▶ **Your instructions**:
Where the line containing "Given: Click the avatar" appears, end your copy; everything from the first line of the records below up to and including it must be reproduced exactly.
BEGIN Task data
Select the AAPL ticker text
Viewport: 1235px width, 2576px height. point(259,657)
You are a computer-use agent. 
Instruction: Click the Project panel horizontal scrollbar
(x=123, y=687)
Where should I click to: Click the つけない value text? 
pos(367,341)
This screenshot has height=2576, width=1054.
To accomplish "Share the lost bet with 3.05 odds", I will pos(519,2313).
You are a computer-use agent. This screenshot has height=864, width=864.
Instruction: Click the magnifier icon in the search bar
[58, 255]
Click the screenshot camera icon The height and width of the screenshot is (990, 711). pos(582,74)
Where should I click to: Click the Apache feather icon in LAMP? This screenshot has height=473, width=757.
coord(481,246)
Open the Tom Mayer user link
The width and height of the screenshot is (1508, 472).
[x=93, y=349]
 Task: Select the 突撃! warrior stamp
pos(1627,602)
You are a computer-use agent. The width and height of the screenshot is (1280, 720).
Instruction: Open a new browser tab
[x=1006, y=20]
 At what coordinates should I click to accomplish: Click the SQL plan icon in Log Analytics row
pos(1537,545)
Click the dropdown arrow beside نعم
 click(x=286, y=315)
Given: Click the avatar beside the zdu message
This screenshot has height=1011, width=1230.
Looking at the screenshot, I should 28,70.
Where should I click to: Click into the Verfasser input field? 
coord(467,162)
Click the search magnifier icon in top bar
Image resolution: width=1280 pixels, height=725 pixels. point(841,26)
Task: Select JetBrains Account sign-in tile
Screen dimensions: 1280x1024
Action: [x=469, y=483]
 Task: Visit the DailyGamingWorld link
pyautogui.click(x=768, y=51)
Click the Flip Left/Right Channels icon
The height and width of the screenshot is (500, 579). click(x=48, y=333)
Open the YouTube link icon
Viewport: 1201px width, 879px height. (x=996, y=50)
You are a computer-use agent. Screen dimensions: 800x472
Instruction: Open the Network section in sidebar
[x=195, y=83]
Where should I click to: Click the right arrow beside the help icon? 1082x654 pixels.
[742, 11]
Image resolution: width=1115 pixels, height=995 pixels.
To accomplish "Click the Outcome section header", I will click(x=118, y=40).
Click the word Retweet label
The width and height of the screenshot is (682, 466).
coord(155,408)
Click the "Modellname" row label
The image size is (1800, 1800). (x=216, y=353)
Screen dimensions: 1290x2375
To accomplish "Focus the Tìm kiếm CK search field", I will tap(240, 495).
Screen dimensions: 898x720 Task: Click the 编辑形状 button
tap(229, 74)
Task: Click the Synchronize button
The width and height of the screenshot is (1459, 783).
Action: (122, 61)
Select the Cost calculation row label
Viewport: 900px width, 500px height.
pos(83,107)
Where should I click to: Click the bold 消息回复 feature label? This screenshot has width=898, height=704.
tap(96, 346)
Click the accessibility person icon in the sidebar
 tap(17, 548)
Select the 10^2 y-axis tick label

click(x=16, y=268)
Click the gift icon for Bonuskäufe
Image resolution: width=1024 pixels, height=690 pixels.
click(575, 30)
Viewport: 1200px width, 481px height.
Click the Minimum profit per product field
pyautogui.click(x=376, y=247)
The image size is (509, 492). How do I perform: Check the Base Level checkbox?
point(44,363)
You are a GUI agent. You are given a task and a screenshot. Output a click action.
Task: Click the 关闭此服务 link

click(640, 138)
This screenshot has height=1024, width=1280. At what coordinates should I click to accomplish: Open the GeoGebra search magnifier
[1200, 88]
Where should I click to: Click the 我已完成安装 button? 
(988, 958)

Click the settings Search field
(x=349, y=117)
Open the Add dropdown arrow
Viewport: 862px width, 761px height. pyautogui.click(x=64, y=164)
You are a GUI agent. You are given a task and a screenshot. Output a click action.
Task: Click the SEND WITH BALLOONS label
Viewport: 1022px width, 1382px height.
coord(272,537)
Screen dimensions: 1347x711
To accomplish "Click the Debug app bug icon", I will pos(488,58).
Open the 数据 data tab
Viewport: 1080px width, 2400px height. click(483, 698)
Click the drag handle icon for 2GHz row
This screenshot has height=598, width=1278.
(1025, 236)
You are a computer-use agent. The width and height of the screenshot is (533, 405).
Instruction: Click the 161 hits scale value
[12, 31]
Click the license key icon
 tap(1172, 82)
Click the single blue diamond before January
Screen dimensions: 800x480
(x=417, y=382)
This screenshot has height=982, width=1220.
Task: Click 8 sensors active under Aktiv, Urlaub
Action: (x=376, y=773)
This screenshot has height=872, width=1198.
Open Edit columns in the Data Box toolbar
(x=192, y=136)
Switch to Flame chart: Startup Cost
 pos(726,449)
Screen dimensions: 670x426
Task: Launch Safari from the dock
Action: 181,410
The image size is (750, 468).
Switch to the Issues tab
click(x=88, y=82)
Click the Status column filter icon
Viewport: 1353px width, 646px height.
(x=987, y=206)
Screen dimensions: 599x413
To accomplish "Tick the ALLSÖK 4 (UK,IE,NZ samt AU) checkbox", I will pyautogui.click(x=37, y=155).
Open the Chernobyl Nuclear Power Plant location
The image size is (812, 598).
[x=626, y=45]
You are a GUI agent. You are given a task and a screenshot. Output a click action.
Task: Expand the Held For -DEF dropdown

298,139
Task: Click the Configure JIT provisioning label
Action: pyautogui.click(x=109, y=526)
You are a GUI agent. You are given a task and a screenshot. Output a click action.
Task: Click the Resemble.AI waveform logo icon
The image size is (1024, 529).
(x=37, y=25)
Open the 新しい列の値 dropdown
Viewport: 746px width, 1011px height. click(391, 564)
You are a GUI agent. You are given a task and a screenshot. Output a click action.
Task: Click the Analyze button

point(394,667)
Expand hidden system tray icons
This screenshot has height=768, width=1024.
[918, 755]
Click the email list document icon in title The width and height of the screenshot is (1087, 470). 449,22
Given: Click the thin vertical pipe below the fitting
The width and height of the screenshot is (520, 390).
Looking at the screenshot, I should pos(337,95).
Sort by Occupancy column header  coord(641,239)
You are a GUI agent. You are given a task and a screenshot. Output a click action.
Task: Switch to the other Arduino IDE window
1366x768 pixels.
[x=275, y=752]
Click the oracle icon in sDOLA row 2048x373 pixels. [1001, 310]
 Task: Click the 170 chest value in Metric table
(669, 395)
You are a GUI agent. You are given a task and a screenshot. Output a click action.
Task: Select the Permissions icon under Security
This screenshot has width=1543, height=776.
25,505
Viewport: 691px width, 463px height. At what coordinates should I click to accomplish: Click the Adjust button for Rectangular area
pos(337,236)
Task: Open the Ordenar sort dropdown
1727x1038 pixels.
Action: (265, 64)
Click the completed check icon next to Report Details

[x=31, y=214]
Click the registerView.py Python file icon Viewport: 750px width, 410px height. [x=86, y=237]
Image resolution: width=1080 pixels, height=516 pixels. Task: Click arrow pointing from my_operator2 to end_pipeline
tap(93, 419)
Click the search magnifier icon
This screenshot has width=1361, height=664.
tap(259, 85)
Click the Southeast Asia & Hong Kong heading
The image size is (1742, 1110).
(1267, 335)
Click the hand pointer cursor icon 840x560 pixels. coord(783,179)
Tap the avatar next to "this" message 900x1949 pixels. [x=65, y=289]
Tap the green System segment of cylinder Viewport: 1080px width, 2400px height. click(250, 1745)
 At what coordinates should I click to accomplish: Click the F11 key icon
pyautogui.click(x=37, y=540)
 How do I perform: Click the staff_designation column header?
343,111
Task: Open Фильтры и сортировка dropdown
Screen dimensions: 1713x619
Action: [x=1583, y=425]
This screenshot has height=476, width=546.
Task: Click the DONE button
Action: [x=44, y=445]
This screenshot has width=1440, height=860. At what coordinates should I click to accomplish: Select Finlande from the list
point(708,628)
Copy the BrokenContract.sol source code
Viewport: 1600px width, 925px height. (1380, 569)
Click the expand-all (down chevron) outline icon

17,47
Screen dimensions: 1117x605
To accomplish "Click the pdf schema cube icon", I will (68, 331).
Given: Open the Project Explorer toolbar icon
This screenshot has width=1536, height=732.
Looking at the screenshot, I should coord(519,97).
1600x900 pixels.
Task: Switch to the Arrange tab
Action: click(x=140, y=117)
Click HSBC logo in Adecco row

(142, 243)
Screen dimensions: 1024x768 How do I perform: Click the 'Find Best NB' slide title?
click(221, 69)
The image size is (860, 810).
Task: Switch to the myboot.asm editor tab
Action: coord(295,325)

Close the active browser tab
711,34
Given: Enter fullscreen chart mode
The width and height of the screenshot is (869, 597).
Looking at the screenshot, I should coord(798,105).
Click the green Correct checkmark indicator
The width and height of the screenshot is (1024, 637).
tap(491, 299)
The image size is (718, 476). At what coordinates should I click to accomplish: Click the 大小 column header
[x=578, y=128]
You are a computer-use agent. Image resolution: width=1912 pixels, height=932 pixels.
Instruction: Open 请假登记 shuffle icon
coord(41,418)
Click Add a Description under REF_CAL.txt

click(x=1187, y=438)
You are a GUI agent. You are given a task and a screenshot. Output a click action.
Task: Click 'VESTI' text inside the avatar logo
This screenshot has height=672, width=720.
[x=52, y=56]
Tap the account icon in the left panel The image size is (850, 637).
END Task data
▶ **Exercise answer**:
Select the AAPL ticker text
Viewport: 1235px width, 2576px height. point(259,657)
You are a computer-use agent. 
Instruction: Click the Project panel horizontal scrollbar
(x=123, y=687)
Where should I click to: Click the つけない value text? 
pos(367,341)
This screenshot has height=2576, width=1054.
To accomplish "Share the lost bet with 3.05 odds", I will pos(519,2313).
You are a computer-use agent. This screenshot has height=864, width=864.
Instruction: Click the magnifier icon in the search bar
[58, 255]
Click the screenshot camera icon The height and width of the screenshot is (990, 711). pos(582,74)
Where should I click to: Click the Apache feather icon in LAMP? This screenshot has height=473, width=757.
coord(481,246)
Open the Tom Mayer user link
The width and height of the screenshot is (1508, 472).
[x=93, y=349]
 Task: Select the 突撃! warrior stamp
pos(1627,602)
You are a computer-use agent. The width and height of the screenshot is (1280, 720).
Instruction: Open a new browser tab
[x=1006, y=20]
 At what coordinates should I click to accomplish: Click the SQL plan icon in Log Analytics row
pos(1537,545)
Click the dropdown arrow beside نعم
 click(x=286, y=315)
Given: Click the avatar beside the zdu message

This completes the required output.